Even if they were having a nic fit they'd still vape - you can get stronger fluid and vape more than you can get via smoking without feeling sick.
> I do appreciate that vaping is probably safer than cigarettes, but that's a very low bar indeed...
There's no probably about it. Smoking kills, and we don't see Vaping doing that.
> Just because it may be (and who knows until there are long term studies), doesn't mean as a society we should be encouraging, or even allowing vaping.
So you'd recommend we pursue measures known to kill tens of thousands of people just because there's a vanishingly small chance of harm sometime in the distant future?
You're mainly just demonstrating the problems with democracy.

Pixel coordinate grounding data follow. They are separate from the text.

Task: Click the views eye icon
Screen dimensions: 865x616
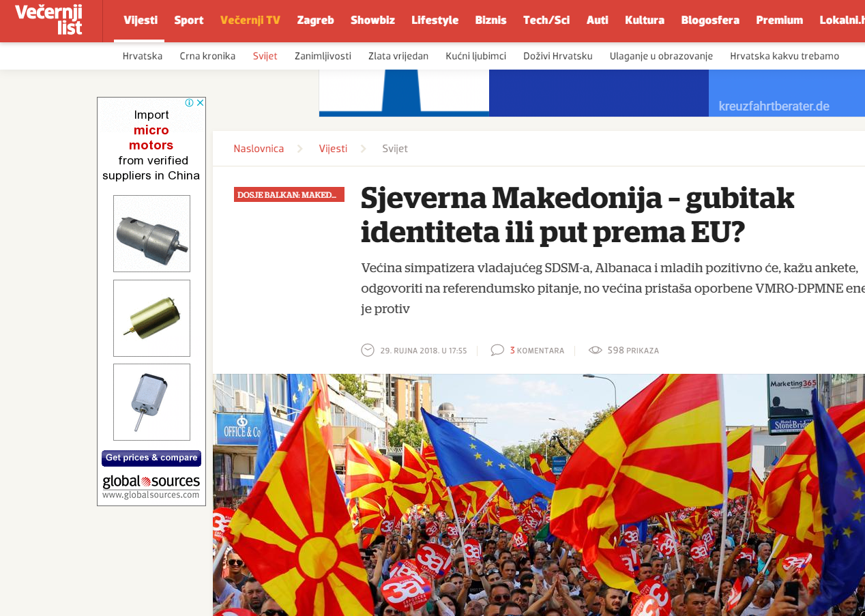Action: click(595, 350)
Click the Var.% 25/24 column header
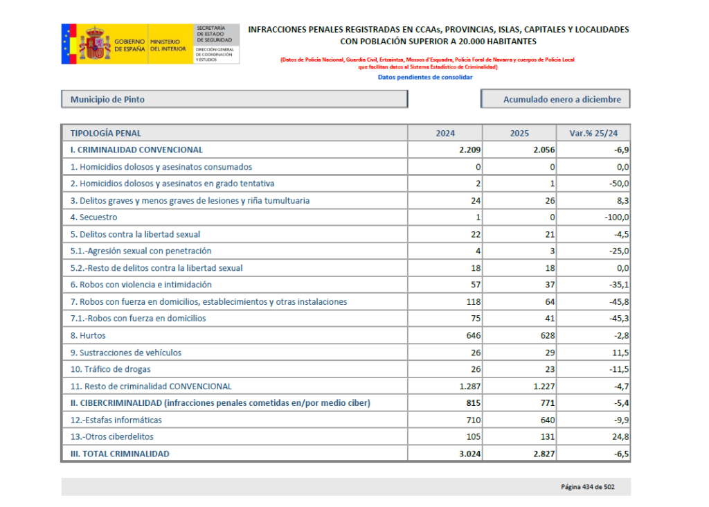 coord(593,133)
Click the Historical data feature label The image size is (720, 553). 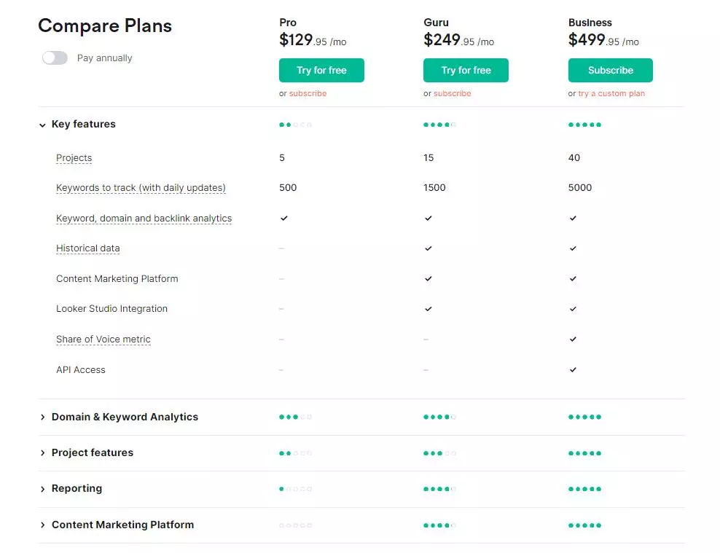pyautogui.click(x=87, y=248)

> So you'd recommend we pursue measures known to kill tens of thousands of people just because there's a vanishingly small chance of harm sometime in the distant future?
Disallowing vaping is not the same thing as recommending cigarettes.
If you asked me to make a recommendation, it would be to make smoking illegal immediately. It's ridiculous that it's allowed at all, when it kills so many people for no good reason other than "it's not illegal, so get over it". It's so dangerous that it kills thousands of people that don't even do it!
I just don't want to see the horse bolt like it did with smoking. If it's safe, then it's safe. But nobody knows yet so don't insinuate that has been proven.
Like I said, if the threshold for safety is that things must be safer than cigarettes, then that's a very low bar indeed.
> You're mainly just demonstrating the problems with democracy.
It's a problem with democracy that I want a new drug delivery system to be proven safe before being allowed/recommended?
> It's a problem with democracy that I want a new drug delivery system to be proven safe before being allowed/recommended?
100%.
> if the threshold for safety is that things must be safer than cigarettes, then [...]
That's not the threshold for playground equipment, or shampoo, but for a smoking replacement.
> If it's safe, then it's safe. But nobody knows yet
Oh yes, we do. I don't have to say rock climbing is safe to know that shark-taunting is unsafe. We have a really good idea how many people die from smoking and we aren't seeing vape users have that issues, or at least not 1/50th as much.
The open questions isn't "is vaping unsafe" but "which fluids are unsafe to breathe the vapors from?" Even if we discovered that propylene glycol is unsafe that doesn't mean the idea of atomizing nicotine is a bad one.
> Disallowing vaping is not the same thing as recommending cigarettes.
Actually, it is exactly that. This isn't a thought problem of "Which drug would you want your citizens to be hooked on," the question is "given that they are already hooked on cigarettes, ...".
> I find you rude.
Another typical liberal thug. Willing to use the might of the government to kill people in the guise of helping, and whose greatest insults are "You hurt my feelings."
I'm sure you do find me rude, but I'd rather hurt the feelings of a few uninvolved busybodies than let the millions of innocent people who got hooked on cigarettes die from cancer.
That's not a good enough reason to not have anti-vape commercials. Just because it's "less bad" than analog cigarettes doesn't mean we shouldn't speak out about their negative effects.
We should, when they don't present their reasoning. Or when we know they're being financially influenced by "Big Tobacco". Tobacco laws are being driven by religious puritans who hate the idea that someone is enjoying a drug. To them, that's cheating at life by being happy before judgement day. They'll grasp at any straw to advance their agenda of control, even if it means cooperating with "scientists" from tobacco companies.
We should immediately reject all governmental proposals that aren't backed up by rigorous science. Not only would this stop a ton of abuse, but we'd save a fortune in tax money that could then be spent on initiatives that actually save lives.
These anti-vape ads infuriate me. I don't even use one anymore, haven't for over a year, and every time I see one of those ads I think there might go another person who had a real chance to quit smoking cigarettes.